The water from the Nemyshlya River turned black as a result of the pollution, environmental activist Artem Prykhodko reported on Facebook.
"The black bottle in the photo is water from the Nemyshlia River. One can only imagine what is there in Petrenko Lake, – he wrote. "There will be significant environmental consequences."
Prykhodko also published a video from social networks, the author of which filmed the pollution of the Lopan river at the Lopan dam.
"After the "arrival" in the Nemyshlyansky district, gasoline, oil, and diesel went into the Lopan River. It will all go further downstream," said the author of the video.
Earlier, EcoPolitic wrote, that in Kalynivka, Kyiv region, an oil depot destroyed at the beginning of the full-scale invasion was found to contain 33 times more oil products than it should have. The level of pollution has not changed in almost 2 years.

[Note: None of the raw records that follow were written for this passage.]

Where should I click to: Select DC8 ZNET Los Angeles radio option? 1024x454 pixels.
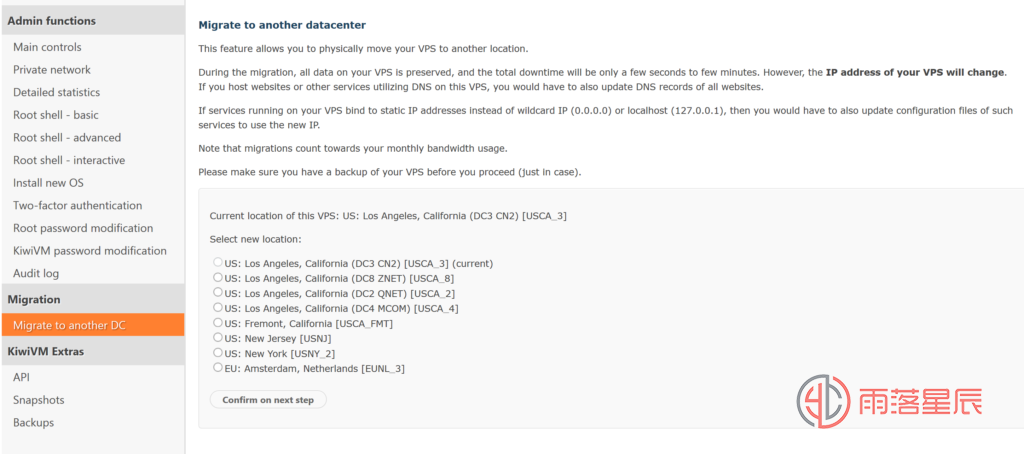pyautogui.click(x=217, y=278)
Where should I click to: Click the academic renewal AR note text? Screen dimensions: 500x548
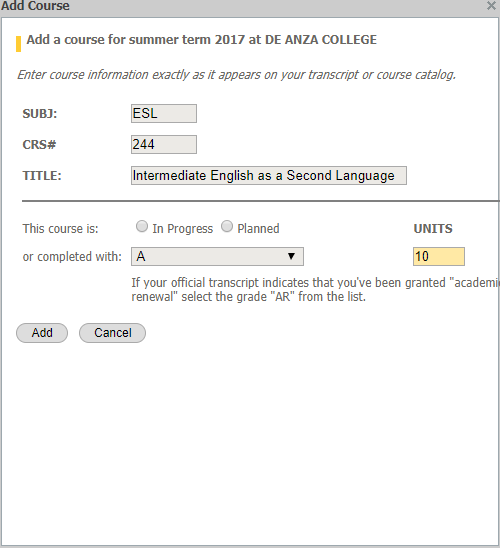click(316, 290)
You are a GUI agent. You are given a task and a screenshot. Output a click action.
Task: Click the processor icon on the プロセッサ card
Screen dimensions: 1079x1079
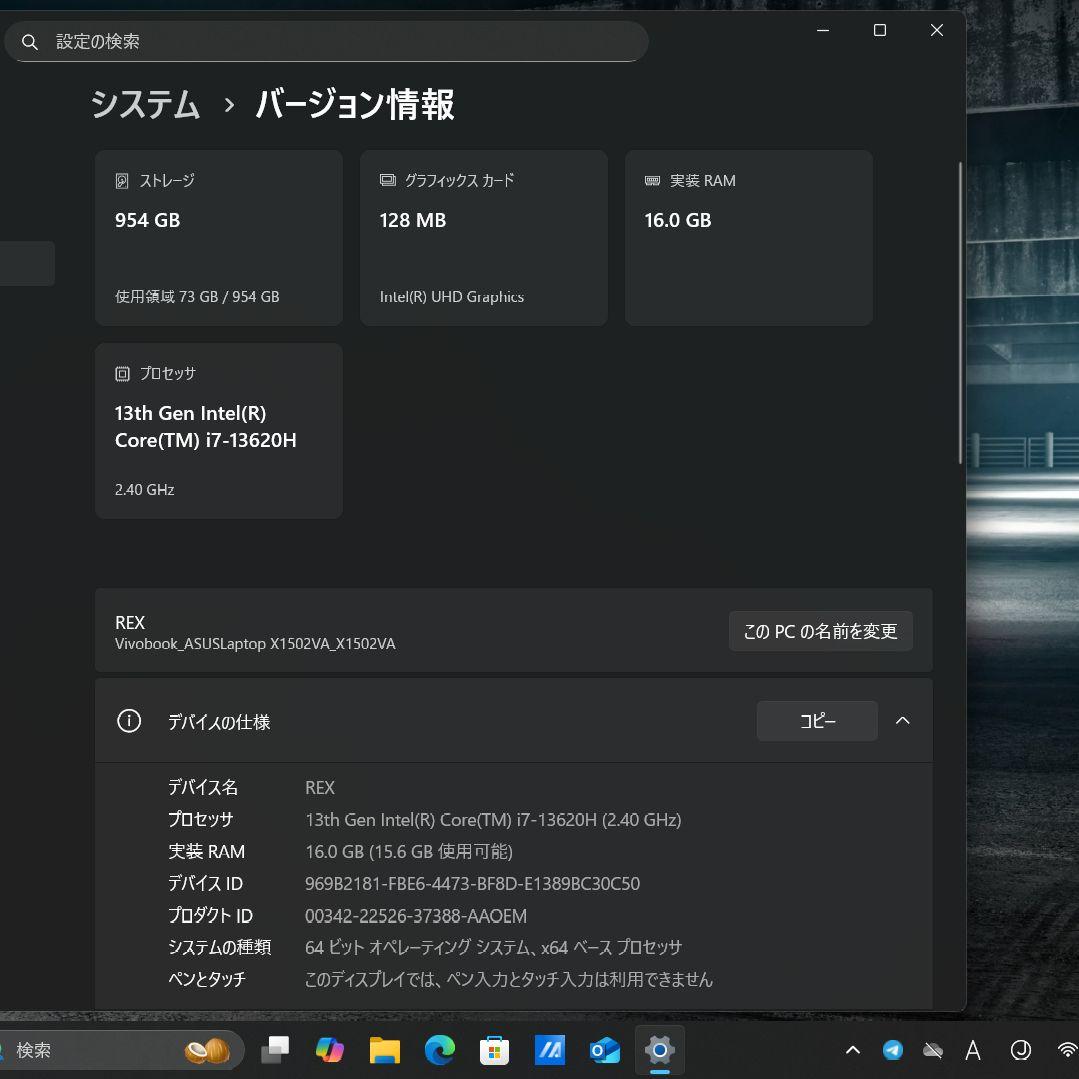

As EcoPolitic previously reported, cyber specialists of the Security Service of Ukraine detained an agent of the Russian FSB special service who collected and transmitted the coordinates of toxic substances storage sites, including warehouses and pesticide storage facilities. The occupiers planned to launch missile strikes against these facilities to provoke an environmental disaster.